家庭の中で起きる「親への虐待」や「きょうだい間の支配関係」は、外部から見えにくい深刻な問題です。特に高齢の母親と同居する兄が、携帯電話の操作制限や外部との接触遮断などを行い、心理的支配下に置くケースは、全国で増加傾向にあります。
行政や包括支援センターに相談しても、同居家族の強い支配がある場合、すぐに解決には至りません。そのような中、「内容証明郵便による通知書」を行政書士が作成・送付することで、行為の抑止・警告・話し合いのきっかけを作ることができます。

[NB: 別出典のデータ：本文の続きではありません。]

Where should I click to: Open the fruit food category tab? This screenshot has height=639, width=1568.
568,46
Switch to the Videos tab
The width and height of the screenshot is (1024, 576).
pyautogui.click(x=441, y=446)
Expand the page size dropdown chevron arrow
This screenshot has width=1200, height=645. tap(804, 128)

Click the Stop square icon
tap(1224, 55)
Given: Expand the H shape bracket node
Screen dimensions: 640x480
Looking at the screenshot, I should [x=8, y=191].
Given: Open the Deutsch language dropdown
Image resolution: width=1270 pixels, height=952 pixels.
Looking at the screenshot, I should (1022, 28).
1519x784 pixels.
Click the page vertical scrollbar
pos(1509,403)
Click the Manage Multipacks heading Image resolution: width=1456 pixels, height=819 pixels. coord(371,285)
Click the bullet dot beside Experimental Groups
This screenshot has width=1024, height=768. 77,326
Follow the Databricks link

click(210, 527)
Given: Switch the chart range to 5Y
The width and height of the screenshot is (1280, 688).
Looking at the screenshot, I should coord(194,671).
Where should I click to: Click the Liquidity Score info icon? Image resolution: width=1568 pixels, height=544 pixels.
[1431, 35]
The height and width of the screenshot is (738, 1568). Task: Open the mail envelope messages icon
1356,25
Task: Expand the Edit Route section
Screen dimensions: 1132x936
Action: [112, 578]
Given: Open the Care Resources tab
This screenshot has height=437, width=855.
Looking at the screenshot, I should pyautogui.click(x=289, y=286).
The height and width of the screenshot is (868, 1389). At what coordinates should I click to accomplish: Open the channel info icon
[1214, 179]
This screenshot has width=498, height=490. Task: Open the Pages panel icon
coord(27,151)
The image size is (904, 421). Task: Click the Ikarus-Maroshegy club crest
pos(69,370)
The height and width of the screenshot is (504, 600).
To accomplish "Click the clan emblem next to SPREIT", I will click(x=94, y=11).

本稿では、実際に「兄による母への虐待的支配行為」に関して行政書士が介入し、内容証明郵便による通知→合意書締結→再発防止へとつながった対応事例を紹介します。
兄による母への虐待・支配行為の実態と法的問題点
このトピックでは、家庭内で起きる心理的虐待や通信遮断の法的評価と、行政書士が関与できる範囲を解説します。
スマートフォン操作の制限は「虐待」に該当しうる

高齢の母が、自分の意思に反して電話やLINEを制限される行為は、「心理的虐待」または「生活上の自由の侵害」に該当する可能性があります。「高齢者虐待の防止、高齢者の養護者に対する支援等に関する法律」でも、「高齢者に著しい心理的外傷を与える言動を行うこと」は禁止されています。
特に、兄が「登録外番号には出るな」「通話履歴を確認する」といった監視的支配を行っている場合、明確に法的な問題が生じます。
| 高齢者の養護者に対する支援等に関する法律 第2条第4項(定義等) この法律において「養護者による高齢者虐待」とは、次のいずれかに該当する行為をいう。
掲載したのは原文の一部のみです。